Amtrak’s Massive Network Looks Way Better as a Subway Map
Railway buffs are a passionate and eccentric bunch. British rock vocalist (and railroad enthusiast) Rod Stewart revealed in the December 2007 issue of Model Railroader that his 1,500-square-foot model train layout occupies the whole third floor of his Beverly Hills estate. “I pity a man who doesn’t have a hobby like this one,” he said. “It’s just the most supreme relaxation.”
Cameron Booth, a senior graphic designer at Parsons Brinckerhoff by day, has a Stewart-level affinity for another aspect of the world of rail transit.
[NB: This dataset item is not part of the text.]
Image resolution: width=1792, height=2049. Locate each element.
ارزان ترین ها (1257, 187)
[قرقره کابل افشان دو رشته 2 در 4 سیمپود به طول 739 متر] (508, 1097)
As a side project, Booth creates stylistic redesigns for railway, highway, and subway grids, and also runs TransitMap.net, where he shares and reviews transit maps from around the world.
This week, he released a preview of the latest iteration of his Amtrak Subway Map—a comprehensive rendering of the Amtrak rail network based on a subway-style diagram. He finished the first version of the map in 2010, updating small details and adding new stations every year since. For his newest offering, he has fully revamped the look as well. “I’ve learned a lot over the last six years,” he said. “So it was easy make a decision to try and do something a little more stylish.”
A close up of the Northeast Corridor
The project is inspiringly meticulous. Amtrak services 46 states and three Canadian provinces on more than 21,000 miles of routes. Booth is unmistakably consumed with both transportation and design. “A trip to London in 1997 definitely opened my eyes to the wonders of the Tube and the amazing H.C. Beck London Underground diagram,” he said. Originally from Australia and now based in Portland, Oregon, he is also deeply troubled by Amtrak’s current cartographical offering.
“It shows where it goes across America, but it doesn’t break it out into the individual services. So you look at their map, and you go, ‘Oh look, I can go from New York to San Francisco,’” he said. “You can’t. You have to get off and change trains in Chicago if you’re gonna do that. There’s two different trains that you would have to catch!”
Booth says his design of the Amtrak map started in the Northeast Corridor, the densest collection of stations located between Boston and Washington D.C. Once he solved the spacing for the most crowded section, he created the rest of the country on a common grid—each station is spaced at the same distance or a multiple of the original distance between each Northeast station. Booth’s obsession with informational design paid off—the final map is informative and elegant enough to make navigating the sprawling Amtrak system look as easy as taking a train across town.
“I believe that a map of whatever transit system you’re talking about acts a face of that transit agency,” Booth said. “If that map looks terrible and it’s hard to understand, then what’s that saying about the service they’re trying to promote? Better design gives a better impression, right from the start.”